The Ninth Circuit Court of Appeals has ruled that the overtime requirements of the Fair Labor Standards Act apply to employees of a retail store owned and operated on the Puyallup Indian Reservation by members of the tribe. The store owners had argued that their tribe’s retained sovereignty barred overtime claims under the FLSA. Solis v. Matheson, Case No. 07-35633 (9th Cir. Apr. 20, 2009). The full text of the decision is available here.

The Ninth Circuit explained that Indians and their tribes are subject to federal statutes of general applicability, just like any other United States citizen. There are exceptions if (1) the law touches exclusive rights of self-governance in purely intramural matters, or (2) if the application of the law would abrogate rights guaranteed by Indian treaties. An example of the first is Snyder v. Navajo Nation, 382 F.3d 892 (9th Cir. 2004), where the Ninth Circuit refused to apply the FLSA to tribal law enforcement officers, because law enforcement was a traditional governmental function. An example of the second is United States v. Smiskin, 487 F.3d 1260 (9th Cir. 2007), where a treaty that granted “the right, in common with citizens of the United States, to travel upon all public highways” barred prosecution for violation of the Contraband Cigarette Trafficking Act (which barred transportation of unstamped cigarettes).

The exceptions did not apply to the store owners. There was nothing sufficiently intramural about the employment of Indians and non-Indians by a retail business engaged in interstate commerce to invoke the first exemption. The tribe’s right to occupy and exclude others under the treaty did not exempt the store owners from the FLSA because the tribe did not purport to regulate employment and there was no evidence that non-Indians had agreed to subject themselves to tribal jurisdiction.

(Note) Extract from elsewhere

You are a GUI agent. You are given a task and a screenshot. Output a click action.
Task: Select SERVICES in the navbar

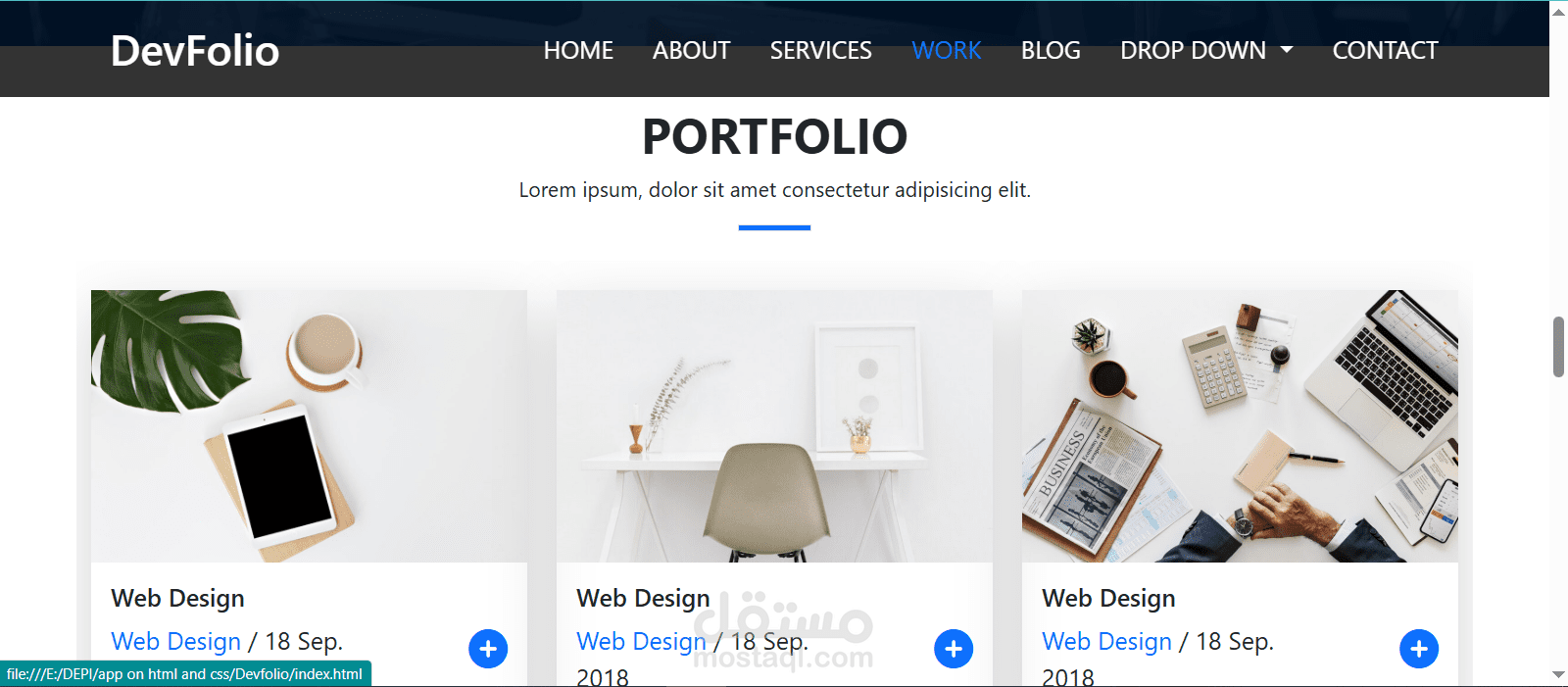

By contrast, state laws are generally not applicable to operations on reservations. State law has no effect on the reservation unless the tribe has waived its sovereignty, or Congress has authorized an exercise of jurisdiction. See, for example, Middletown Rancheria of Pomo Indians v. Workers Compensation Appeals Bd., 60 Cal.App.4th 1340, 71 Cal.Rptr.2d 105 (1998), in which the California Court of Appeal ruled that the WCAB had no jurisdiction over a tribal gaming casino.